--- Task data Enclosed Below ---

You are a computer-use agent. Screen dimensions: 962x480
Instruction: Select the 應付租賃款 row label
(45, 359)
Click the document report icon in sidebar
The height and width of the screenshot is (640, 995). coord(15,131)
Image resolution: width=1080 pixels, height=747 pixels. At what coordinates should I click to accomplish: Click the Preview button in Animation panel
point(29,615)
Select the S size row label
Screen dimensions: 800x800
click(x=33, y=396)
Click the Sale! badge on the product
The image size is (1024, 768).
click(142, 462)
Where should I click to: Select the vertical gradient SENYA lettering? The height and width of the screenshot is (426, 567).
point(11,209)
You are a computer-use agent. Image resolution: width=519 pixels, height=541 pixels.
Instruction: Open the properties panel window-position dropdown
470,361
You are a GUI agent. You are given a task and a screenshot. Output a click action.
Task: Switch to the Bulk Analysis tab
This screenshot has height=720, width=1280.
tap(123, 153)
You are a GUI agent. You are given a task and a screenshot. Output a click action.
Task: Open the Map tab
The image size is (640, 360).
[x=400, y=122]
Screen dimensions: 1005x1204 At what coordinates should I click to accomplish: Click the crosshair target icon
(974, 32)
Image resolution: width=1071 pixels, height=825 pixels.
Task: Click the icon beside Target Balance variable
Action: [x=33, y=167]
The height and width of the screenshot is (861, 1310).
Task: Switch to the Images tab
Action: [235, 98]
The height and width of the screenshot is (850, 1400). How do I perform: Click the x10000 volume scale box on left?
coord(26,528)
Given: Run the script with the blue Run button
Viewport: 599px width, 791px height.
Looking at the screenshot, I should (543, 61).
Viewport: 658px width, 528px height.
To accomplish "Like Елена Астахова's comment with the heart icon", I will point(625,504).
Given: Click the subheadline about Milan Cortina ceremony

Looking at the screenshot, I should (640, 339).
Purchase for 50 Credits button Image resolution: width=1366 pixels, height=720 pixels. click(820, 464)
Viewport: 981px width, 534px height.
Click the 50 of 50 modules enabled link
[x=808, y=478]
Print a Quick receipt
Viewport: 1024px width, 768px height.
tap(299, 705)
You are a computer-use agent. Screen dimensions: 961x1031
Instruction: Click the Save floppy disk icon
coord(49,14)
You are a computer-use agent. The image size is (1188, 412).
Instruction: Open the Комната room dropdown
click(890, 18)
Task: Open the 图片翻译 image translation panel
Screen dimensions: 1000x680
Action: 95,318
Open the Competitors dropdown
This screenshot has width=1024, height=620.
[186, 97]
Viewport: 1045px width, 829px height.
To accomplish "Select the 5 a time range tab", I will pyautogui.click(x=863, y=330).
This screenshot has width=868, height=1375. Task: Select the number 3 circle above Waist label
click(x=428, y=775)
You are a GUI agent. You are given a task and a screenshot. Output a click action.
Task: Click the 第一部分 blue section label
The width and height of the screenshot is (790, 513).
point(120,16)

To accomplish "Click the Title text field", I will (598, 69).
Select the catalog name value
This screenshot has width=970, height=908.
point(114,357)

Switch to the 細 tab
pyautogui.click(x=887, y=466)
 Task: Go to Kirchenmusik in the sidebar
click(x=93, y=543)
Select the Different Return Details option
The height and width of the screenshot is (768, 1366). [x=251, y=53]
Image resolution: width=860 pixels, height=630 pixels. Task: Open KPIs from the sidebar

--- End of Enclosed Task data ---

- Action item -
Line by line, transcribe the material above exactly.

- Finished exercise -
You are a computer-use agent. Screen dimensions: 962x480
Instruction: Select the 應付租賃款 row label
(45, 359)
Click the document report icon in sidebar
The height and width of the screenshot is (640, 995). coord(15,131)
Image resolution: width=1080 pixels, height=747 pixels. At what coordinates should I click to accomplish: Click the Preview button in Animation panel
point(29,615)
Select the S size row label
Screen dimensions: 800x800
click(x=33, y=396)
Click the Sale! badge on the product
The image size is (1024, 768).
click(142, 462)
Where should I click to: Select the vertical gradient SENYA lettering? The height and width of the screenshot is (426, 567).
point(11,209)
You are a computer-use agent. Image resolution: width=519 pixels, height=541 pixels.
Instruction: Open the properties panel window-position dropdown
470,361
You are a GUI agent. You are given a task and a screenshot. Output a click action.
Task: Switch to the Bulk Analysis tab
This screenshot has height=720, width=1280.
tap(123, 153)
You are a GUI agent. You are given a task and a screenshot. Output a click action.
Task: Open the Map tab
The image size is (640, 360).
[x=400, y=122]
Screen dimensions: 1005x1204 At what coordinates should I click to accomplish: Click the crosshair target icon
(974, 32)
Image resolution: width=1071 pixels, height=825 pixels.
Task: Click the icon beside Target Balance variable
Action: [x=33, y=167]
The height and width of the screenshot is (861, 1310).
Task: Switch to the Images tab
Action: [235, 98]
The height and width of the screenshot is (850, 1400). How do I perform: Click the x10000 volume scale box on left?
coord(26,528)
Given: Run the script with the blue Run button
Viewport: 599px width, 791px height.
Looking at the screenshot, I should (543, 61).
Viewport: 658px width, 528px height.
To accomplish "Like Елена Астахова's comment with the heart icon", I will point(625,504).
Given: Click the subheadline about Milan Cortina ceremony

Looking at the screenshot, I should (640, 339).
Purchase for 50 Credits button Image resolution: width=1366 pixels, height=720 pixels. click(820, 464)
Viewport: 981px width, 534px height.
Click the 50 of 50 modules enabled link
[x=808, y=478]
Print a Quick receipt
Viewport: 1024px width, 768px height.
tap(299, 705)
You are a computer-use agent. Screen dimensions: 961x1031
Instruction: Click the Save floppy disk icon
coord(49,14)
You are a computer-use agent. The image size is (1188, 412).
Instruction: Open the Комната room dropdown
click(890, 18)
Task: Open the 图片翻译 image translation panel
Screen dimensions: 1000x680
Action: 95,318
Open the Competitors dropdown
This screenshot has width=1024, height=620.
[186, 97]
Viewport: 1045px width, 829px height.
To accomplish "Select the 5 a time range tab", I will pyautogui.click(x=863, y=330).
This screenshot has width=868, height=1375. Task: Select the number 3 circle above Waist label
click(x=428, y=775)
You are a GUI agent. You are given a task and a screenshot. Output a click action.
Task: Click the 第一部分 blue section label
The width and height of the screenshot is (790, 513).
point(120,16)

To accomplish "Click the Title text field", I will (598, 69).
Select the catalog name value
This screenshot has width=970, height=908.
point(114,357)

Switch to the 細 tab
pyautogui.click(x=887, y=466)
 Task: Go to Kirchenmusik in the sidebar
click(x=93, y=543)
Select the Different Return Details option
The height and width of the screenshot is (768, 1366). [x=251, y=53]
Image resolution: width=860 pixels, height=630 pixels. Task: Open KPIs from the sidebar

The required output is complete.